United Press International

PHOENIX — Former Arizona governor and Democratic presidential hopeful Bruce Babbitt signed a petition Friday to recall his successor, Republican Evan Mecham, and said he likely would vote to remove him from office.

“I am not blind. I do have opinions,” Babbitt told reporters after a speech to the Young Democrats of America.

However Babbitt would not discuss his opinions, saying only, “My signature is a statement.”

Babbitt said he would not play an active role in the recall movement, nor was he interested in running for governor. But when asked if he would vote to retain Mecham, he said, “not likely.”

Babbitt, who served nine years as governor, said he believes a referendum on Mecham’s first six months in office “is appropriate.”

“This has gone on to the point where citizens are entitled to have a say,” he said.

Meantime, Babbitt repeated his call for a 5 percent consumption tax to cut the federal budget deficit.

The candidate said reaction to his controversial tax proposal has been “encouraging.”

“If you can’t raise revenues, you have to gut programs,” he said.

Babbitt also called for “workplace democracy,” where labor and management would work together for economic prosperity. He said management should be willing to take wage cuts if workers are asked to do so.
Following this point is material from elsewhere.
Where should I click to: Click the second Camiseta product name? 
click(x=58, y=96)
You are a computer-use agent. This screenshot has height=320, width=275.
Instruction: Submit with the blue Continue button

The former governor also discussed a “universal needs test,” which would allow federal programs to be directed where they are really needed.

“Should we give tax subsidies to people to buy ski condos?” Babbitt said. “Or to the Rockefellers, the Mellons and the duPonts — do they have to get the same benefits as people who really need them?”

Babbitt also the nation should make an investment in its children by giving day care vouchers to all working parents.

Babbitt drew cheers when he said he hopes the peace meeting between five Central American presidents in Guatemala City leads to an end to all aid for the Contra rebels in Nicaragua.

He also criticized President Reagan’s peace plan for the region, and quipped that if the House-Senate hearings on the Iran-Contra affair had continued, “the committee may have discovered a connection between Ronald Reagan and the presidency.”

The candidate also said he was opposed to Reagan’s policy to put U.S. flags on Kuwait’s oil tankers, although he supports a strong naval presence in the Persian Gulf.

Babbitt mentioned Mecham twice in his speech to the Democrats. The former governor said Arizona is a great state “even if the governor now is not exactly the embodiment of our aspirations.” He also told the group the circumstances that led to his becoming governor. Babbitt, who was attorney general at the time, became governor in 1978 after former Gov. Raul Castro resigned, and his replacement, Wesley Bolin, died in office.

Babbitt said the resignation was an “interesting precedent.”

“Maybe we should try to work that out today,” he said.

Mecham made national headlines earlier this year after he rescinded Babbitt’s executive order that created a state holiday in honor of the late Martin Luther King Jr. Mecham said Babbitt’s order was illegal.